Cette situation fait naître de nouvelles revendications, pour une meilleure reconnaissance de la diversité des modes de vies, des différents besoins territoriaux, d’une gouvernance adaptée aux spécificités institutionnelles des différents territoires ou problématiques (ruralité, etc). Ces attentes nouvelles sont elles-mêmes à la source de nouvelles tensions, dans la mesure où la disparité de l’intervention publique et les dérogations demandées apparaissent comme des brèches dans l’universalité des droits et l’égalité des individus face à l’administration. Un nouvel avatar de l’éternelle tension entre équité et égalité, avec un renversement historique des rôles entre le mouvement social et la puissance publique. Comment dès lors faire de la diversité des modes de vie une composante du droit au logement et un levier de l’aménagement du territoire ?

La première perspective est de créer des « agrafes » entre la réglementation et l’alternative. Il serait en premier lieu opportun d’organiser la diversité de l’occupation des sols à travers une réforme des Plans Locaux d’Urbanisme. Un quota minimum de « zones adventices » mériterait d’être instauré. Adventice, c’est le nom générique des mauvaises herbes ; les zones adventices sont celles où on ignore ce qui va se passer, où rien n’est prévu qui ne puisse se discuter et où les accords locaux doivent tout permettre. La protection juridique de l’adventisme existe déjà, à travers le droit international : c’est la règle de proportionnalité qui fait qu’au-delà de la stricte application de la Loi, la Cour Européenne des Droits de l’Homme vérifie les conséquences comparées de cette application sur l’individu et sur la collectivité. Si la contravention au PLU était la seule solution qu’une famille a trouvé pour vivre dignement, les juges considèrent qu’elle doit pouvoir continuer. Une seconde agrafe est la reconnaissance juridique de l’habitat coopératif. Cette reconnaissance ouvrirait une brèche dans la dichotomie entre les statuts de locataire et de propriétaire, dans laquelle de multiples expériences pourraient trouver une niche.
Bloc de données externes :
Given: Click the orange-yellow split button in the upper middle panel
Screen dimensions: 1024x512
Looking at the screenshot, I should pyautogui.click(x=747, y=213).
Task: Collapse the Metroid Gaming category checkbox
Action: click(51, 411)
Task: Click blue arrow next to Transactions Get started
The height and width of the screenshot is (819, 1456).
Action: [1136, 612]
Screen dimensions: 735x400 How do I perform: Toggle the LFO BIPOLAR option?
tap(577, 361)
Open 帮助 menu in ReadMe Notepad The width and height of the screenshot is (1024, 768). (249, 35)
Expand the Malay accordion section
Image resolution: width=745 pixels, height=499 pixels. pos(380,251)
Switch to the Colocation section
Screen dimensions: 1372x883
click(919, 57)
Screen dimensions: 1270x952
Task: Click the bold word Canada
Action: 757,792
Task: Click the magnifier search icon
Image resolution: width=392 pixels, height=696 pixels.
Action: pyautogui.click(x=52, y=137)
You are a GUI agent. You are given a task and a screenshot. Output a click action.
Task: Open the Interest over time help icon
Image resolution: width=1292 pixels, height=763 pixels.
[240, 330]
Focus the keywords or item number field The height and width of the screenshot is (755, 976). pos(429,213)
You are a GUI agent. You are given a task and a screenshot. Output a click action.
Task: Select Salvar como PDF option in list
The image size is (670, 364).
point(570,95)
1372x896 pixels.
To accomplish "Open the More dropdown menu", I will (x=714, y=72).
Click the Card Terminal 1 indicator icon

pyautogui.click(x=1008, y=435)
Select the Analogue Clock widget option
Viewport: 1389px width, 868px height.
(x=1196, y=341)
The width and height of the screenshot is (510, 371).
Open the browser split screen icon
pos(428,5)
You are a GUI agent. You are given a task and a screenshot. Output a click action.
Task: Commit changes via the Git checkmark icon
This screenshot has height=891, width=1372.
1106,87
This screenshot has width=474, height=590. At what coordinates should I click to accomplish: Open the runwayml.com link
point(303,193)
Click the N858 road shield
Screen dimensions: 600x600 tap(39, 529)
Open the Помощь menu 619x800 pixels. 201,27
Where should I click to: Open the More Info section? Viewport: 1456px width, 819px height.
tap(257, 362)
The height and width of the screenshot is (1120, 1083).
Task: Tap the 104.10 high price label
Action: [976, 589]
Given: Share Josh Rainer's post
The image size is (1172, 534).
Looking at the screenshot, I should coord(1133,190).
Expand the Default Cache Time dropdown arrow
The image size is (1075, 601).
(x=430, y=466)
Une troisième agrafe est l’ouverture des aides individuelles au logement (AL) aux modes de vie minoritaires, en les indexant seulement sur les revenus et pas sur les conditions de vie. Il est fondamentalement ridicule de pénaliser les individus pour leur mode de vie : soit ils l’ont choisi et méritent d’être respectés, soit ils le subissent et ne méritent certainement pas d’être pénalisés.

Le second axe de régénérescence des relations entre puissance publique et expérimentation est la réforme financière des politiques publiques de l’habitat. Aujourd’hui deux-tiers des dépenses publiques vont vers le marché privé, sans contrepartie sociale, notamment au travers d’aides fiscales qui sont un mécanisme inique de redistribution vers le haut (le Borloo populaire, qui coûte à l’Etat plus cher qu’un logement social, demande en contrepartie un loyer à moins de… 10 euros / m2). La rationalisation de ces cadeaux inutiles au marché offrirait des ressources supplémentaires qui permettraient de financer les surcoûts liés aux nécessaires adaptations locales, à encourager l’expérimentation.

Allez, il n’y a qu’à de baisser pour les ramasser. Le tango, c’est bien aussi comme danse.